SERVICE INCLUDED

The price of a ticket on a sleeping car is as much as a patron should pay the Pullman company, and it should carry with it adequate porter service.

A passenger enters a car in spick and span condition as a rule. At the end of the journey, through no fault of his own, he may be dusty, and it becomes the obligation of the Pullman company to discharge him in as good condition as when he entered the car. The porter is there for this service. Hence, to give him a tip for a "brush," or for any other service he may have rendered to make the use of the company's property comfortable, is a superfluous payment.

The company has a school for training a porter in which he is taught a rigid discipline of attentions to passengers, all of which tend to create in the passenger a sense of obligation toward the porter. Yet not one of these attentions calls for a gratuity if they are examined fairly.

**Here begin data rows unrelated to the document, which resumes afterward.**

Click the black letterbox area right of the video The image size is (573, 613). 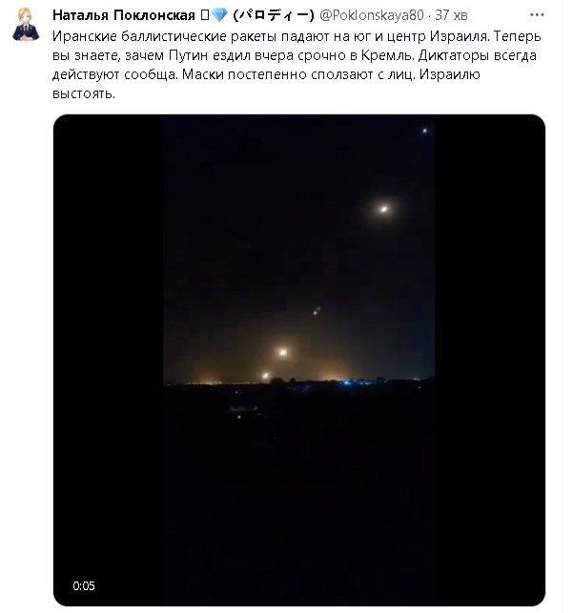pos(490,360)
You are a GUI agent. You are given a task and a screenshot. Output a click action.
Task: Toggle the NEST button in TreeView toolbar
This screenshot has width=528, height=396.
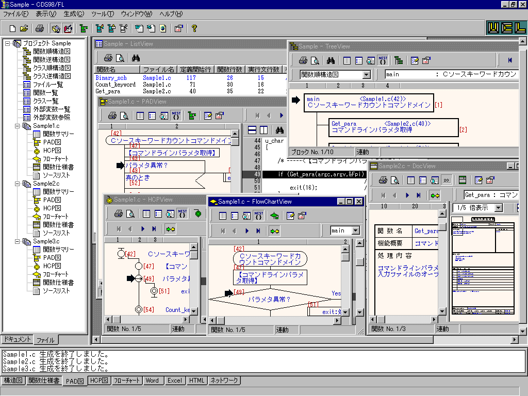click(383, 60)
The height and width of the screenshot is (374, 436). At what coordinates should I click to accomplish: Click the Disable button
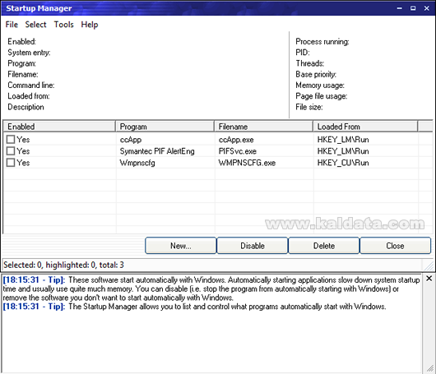pyautogui.click(x=253, y=246)

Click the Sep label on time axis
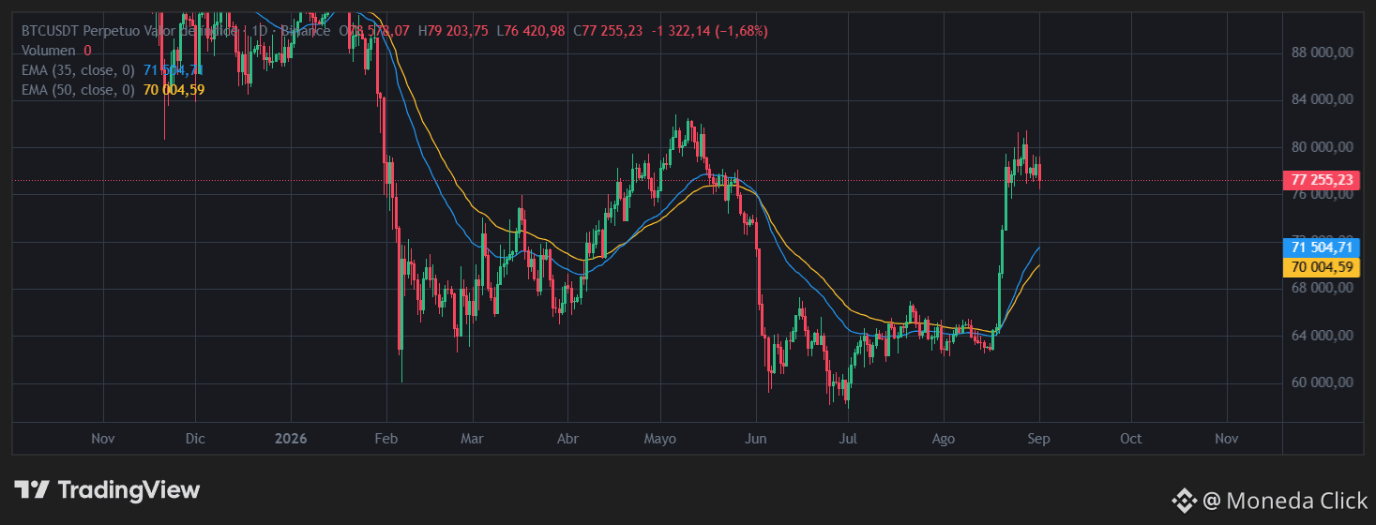point(1038,438)
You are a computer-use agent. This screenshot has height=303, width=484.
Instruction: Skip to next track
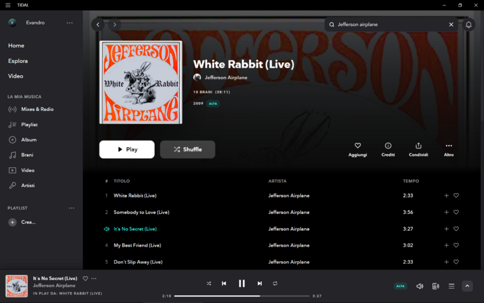pyautogui.click(x=260, y=283)
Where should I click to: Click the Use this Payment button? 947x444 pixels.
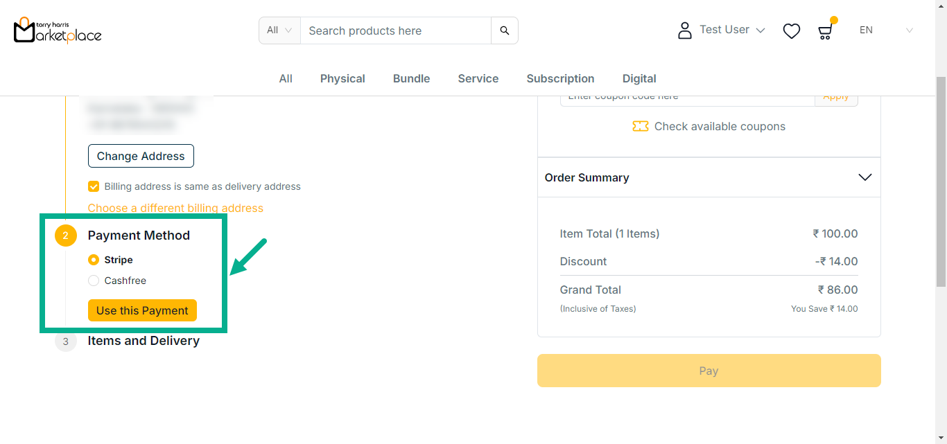point(142,310)
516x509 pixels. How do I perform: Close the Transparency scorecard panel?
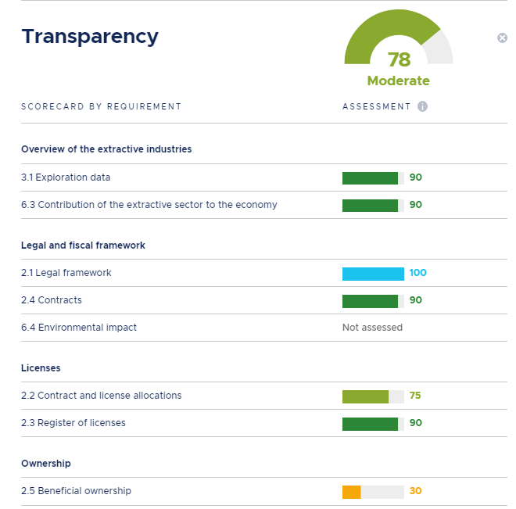(x=502, y=38)
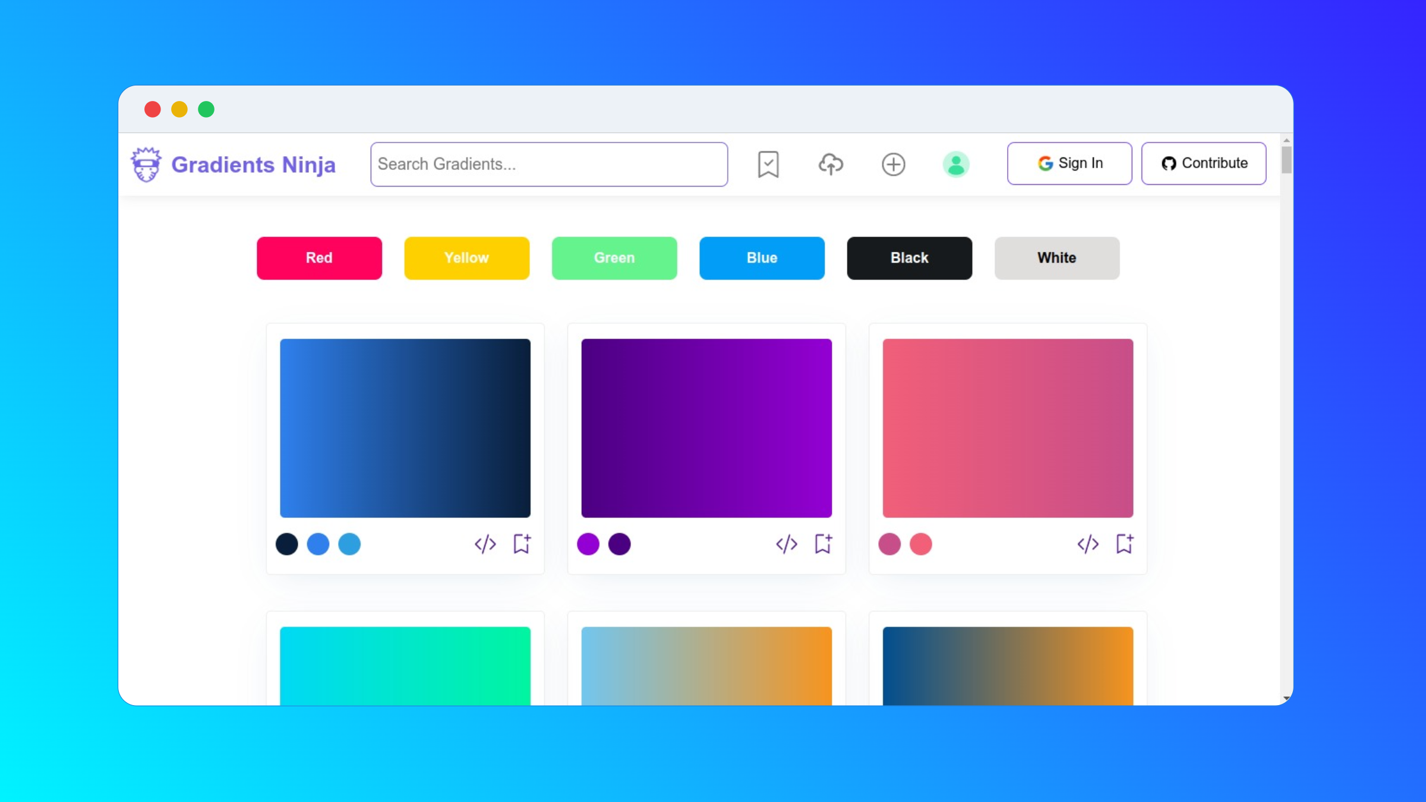
Task: Select the Yellow color filter button
Action: (x=466, y=258)
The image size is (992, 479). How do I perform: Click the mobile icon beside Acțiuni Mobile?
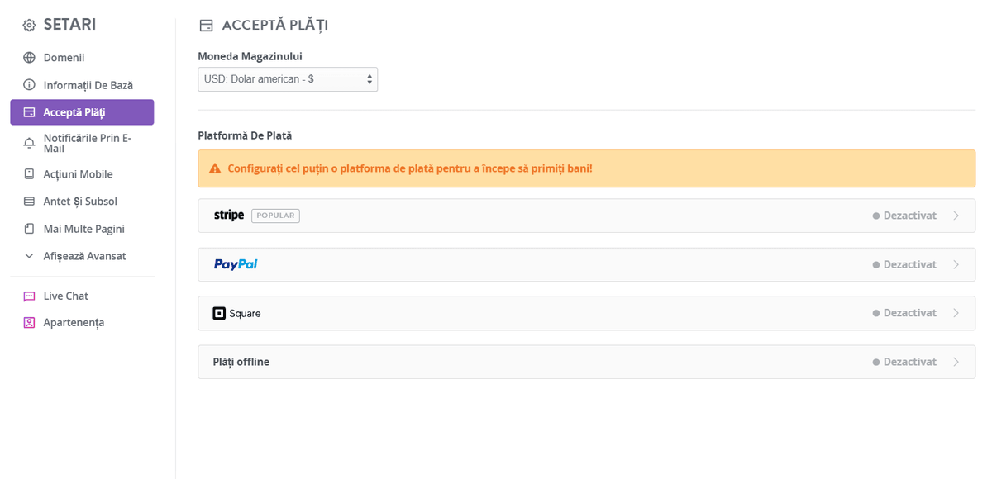29,174
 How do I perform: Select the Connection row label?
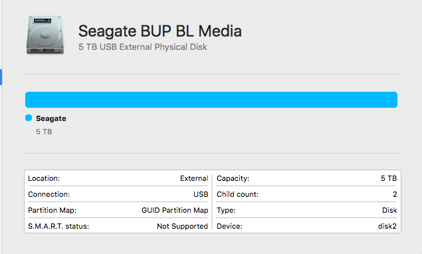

The porter is psychologist enough to know that to create the illusion that he has rendered an extra service is as good for producing a tip as actually to do so. Hence he will come around with a pillow, or shine your shoes during the night unsolicited, or execute some other maneuver that arouses a feeling of obligation. The shining of shoes is outside his ordinary duties, but he has no valid claim for compensation unless specifically requested to perform this service. In his mind is the constant reminder that if the passenger does not make a donation his pay envelope from the company will not meet his bills.